1.夏、悲しかろうがなかろうがカボチャの葉包みを大口で
2.夏、団扇であおぐのをやめれば更に暑く感じるものだ
3.夏、よりにもよってそこに?背中の真ん中に汗疹
4.夏、昼間置いて来た葉っぱの船はどこへ?
5.夏、食べる前に溶けたアイスクリーム
6.夏、井戸水を汲むなら誘い水を注さねば
7.夏、天気雨が降れば虎が嫁入りをし
8.夏、夏のホラー特集にスイカは困る
9.夏、流れ星が流れる時は短い願い事を
10.夏、人間の気分なぞは気にしない、蠅一匹
11.夏、カゲロウが夢見る世界
12.夏、どこかの谷間で死体が朽ちるとしても
13.残暑は短いのが礼儀
追伸、インディアンサマーでも残暑でも

●日本でのアピールポイント

小説家としては今作がデビュー作となるが、多くの人気ドラマや映画を手掛けた人気脚本家であり、ドラマや映画のファンであれば名前を知っているかも知れない。

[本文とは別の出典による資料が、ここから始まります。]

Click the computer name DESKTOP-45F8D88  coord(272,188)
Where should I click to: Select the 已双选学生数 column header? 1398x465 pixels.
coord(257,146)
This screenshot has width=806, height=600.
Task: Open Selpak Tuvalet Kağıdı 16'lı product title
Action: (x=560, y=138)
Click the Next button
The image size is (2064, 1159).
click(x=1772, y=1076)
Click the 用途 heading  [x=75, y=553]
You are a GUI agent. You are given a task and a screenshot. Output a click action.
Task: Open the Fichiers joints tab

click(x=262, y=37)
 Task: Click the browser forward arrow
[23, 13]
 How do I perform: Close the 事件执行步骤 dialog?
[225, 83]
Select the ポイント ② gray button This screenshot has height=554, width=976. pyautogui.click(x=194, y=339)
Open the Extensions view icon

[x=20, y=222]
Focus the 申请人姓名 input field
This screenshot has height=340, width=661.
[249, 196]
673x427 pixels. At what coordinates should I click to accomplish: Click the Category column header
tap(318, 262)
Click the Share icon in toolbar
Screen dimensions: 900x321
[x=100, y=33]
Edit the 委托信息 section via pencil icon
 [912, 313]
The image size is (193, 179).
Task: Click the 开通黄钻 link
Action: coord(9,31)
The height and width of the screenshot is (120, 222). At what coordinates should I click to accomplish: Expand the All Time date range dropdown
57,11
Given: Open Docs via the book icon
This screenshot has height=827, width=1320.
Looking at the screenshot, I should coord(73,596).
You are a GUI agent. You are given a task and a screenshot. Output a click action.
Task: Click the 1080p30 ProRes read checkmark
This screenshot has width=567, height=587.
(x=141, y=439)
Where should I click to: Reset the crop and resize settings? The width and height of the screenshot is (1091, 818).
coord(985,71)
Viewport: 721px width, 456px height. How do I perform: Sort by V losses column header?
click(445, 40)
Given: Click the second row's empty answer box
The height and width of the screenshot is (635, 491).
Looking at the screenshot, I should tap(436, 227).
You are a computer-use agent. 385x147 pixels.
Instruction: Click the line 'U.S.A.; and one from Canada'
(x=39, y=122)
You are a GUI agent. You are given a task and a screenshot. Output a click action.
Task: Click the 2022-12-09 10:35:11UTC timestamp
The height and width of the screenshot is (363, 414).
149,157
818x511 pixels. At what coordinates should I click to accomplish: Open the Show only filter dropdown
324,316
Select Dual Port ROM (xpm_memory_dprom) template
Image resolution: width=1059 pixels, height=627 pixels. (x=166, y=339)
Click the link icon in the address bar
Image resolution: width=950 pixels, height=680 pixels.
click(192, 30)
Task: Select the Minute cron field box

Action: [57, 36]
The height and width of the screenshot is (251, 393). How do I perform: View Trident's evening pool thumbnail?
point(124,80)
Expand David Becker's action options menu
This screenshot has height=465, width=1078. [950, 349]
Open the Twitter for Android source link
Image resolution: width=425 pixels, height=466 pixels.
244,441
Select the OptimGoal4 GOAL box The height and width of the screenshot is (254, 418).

映像作品に関わって来た作家らしく、推理小説というジャンルでありながらも宝の地図、タイムカプセル、美少年などわくわくするポイントが盛りだくさんで、たくましい祖母と孫のやり取りも実に軽快だ。

(作成:繭羽)

 

パク・ヨンソン
2003年クウォン・サンウ主演の映画『同い年の家庭教師』で脚本家デビュー。日本の同名ドラマを元にし、主演をソン・イェジンが務めた『恋愛時代』、イ・ミンギ出演『いいかげんな興信所』、イ・ドンウク主演『乱暴〈ワイルド〉なロマンス』、『恋のドキドキシェアハウス~青春時代~』など多くの人気ドラマの脚本を手掛ける。ドラマ『ホワイトクリスマス』は2012年に『第45回国際ヒューストン映画祭 テレビシリーズ家族・青少年部門』で大賞に。この長編小説が小説家としてのデビュー作だ。